#### [WHAT IS BEING ASKED]
Please find every line in the records below that contains the word "FESTİVALİ", and copy it.

Records drawn from a dataset
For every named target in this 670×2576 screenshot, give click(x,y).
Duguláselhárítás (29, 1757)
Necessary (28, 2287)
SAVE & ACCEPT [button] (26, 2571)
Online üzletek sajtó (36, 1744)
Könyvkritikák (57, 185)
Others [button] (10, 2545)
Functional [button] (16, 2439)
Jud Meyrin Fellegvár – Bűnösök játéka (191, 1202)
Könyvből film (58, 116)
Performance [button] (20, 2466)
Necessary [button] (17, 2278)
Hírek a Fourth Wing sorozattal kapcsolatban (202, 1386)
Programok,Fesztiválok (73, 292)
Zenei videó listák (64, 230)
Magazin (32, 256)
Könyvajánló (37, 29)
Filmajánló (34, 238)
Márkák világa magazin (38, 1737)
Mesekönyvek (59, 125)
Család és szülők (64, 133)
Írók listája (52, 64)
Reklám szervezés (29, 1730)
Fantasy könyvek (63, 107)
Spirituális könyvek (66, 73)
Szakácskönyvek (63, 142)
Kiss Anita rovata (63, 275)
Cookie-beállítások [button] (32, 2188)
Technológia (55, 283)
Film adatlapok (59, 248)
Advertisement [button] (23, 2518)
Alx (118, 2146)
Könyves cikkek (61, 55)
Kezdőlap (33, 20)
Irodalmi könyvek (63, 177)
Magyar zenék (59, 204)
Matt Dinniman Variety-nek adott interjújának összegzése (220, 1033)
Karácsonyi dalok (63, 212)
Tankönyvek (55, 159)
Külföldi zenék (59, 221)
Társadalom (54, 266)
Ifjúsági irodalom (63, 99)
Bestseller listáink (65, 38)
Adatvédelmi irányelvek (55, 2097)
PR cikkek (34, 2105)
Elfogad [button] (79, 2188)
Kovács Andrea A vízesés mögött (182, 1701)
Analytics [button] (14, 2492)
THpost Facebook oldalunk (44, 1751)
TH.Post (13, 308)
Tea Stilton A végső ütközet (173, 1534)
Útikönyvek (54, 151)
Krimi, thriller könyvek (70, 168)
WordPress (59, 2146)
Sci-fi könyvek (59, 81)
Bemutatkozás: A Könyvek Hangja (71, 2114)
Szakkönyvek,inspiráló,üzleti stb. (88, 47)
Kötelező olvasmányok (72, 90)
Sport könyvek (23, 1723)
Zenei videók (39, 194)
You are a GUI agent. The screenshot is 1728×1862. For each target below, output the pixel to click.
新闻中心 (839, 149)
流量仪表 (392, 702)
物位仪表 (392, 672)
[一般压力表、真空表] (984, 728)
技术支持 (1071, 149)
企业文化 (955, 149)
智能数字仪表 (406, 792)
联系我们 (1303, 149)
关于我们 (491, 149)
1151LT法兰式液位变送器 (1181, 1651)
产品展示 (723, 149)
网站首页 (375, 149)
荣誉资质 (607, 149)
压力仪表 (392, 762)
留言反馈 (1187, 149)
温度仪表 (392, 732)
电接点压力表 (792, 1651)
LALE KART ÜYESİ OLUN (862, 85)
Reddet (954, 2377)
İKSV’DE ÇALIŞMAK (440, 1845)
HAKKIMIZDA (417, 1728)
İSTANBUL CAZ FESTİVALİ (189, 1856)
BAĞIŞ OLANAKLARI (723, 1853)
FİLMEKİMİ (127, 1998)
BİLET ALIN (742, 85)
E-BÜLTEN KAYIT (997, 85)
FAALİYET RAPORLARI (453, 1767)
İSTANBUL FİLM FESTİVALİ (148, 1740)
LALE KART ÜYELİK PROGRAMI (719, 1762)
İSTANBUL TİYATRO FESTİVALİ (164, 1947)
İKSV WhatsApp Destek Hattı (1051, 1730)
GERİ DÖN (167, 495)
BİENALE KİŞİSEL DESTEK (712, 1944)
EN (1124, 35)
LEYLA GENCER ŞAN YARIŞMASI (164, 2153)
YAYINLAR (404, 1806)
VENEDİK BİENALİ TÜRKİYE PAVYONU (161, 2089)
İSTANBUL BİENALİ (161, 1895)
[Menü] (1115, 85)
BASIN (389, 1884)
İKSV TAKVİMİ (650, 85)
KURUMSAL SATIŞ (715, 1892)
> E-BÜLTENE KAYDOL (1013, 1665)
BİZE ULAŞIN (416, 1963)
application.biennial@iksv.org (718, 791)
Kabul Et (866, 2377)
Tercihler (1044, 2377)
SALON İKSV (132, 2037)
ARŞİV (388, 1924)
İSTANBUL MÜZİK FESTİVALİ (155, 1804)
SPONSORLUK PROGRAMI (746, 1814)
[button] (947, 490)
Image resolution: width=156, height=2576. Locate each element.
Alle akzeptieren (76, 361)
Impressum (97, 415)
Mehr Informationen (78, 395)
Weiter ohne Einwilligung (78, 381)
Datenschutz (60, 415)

#### [FINISHED TASK]
İSTANBUL CAZ FESTİVALİ (189, 1856)
İSTANBUL FİLM FESTİVALİ (148, 1740)
İSTANBUL TİYATRO FESTİVALİ (164, 1947)
İSTANBUL MÜZİK FESTİVALİ (155, 1804)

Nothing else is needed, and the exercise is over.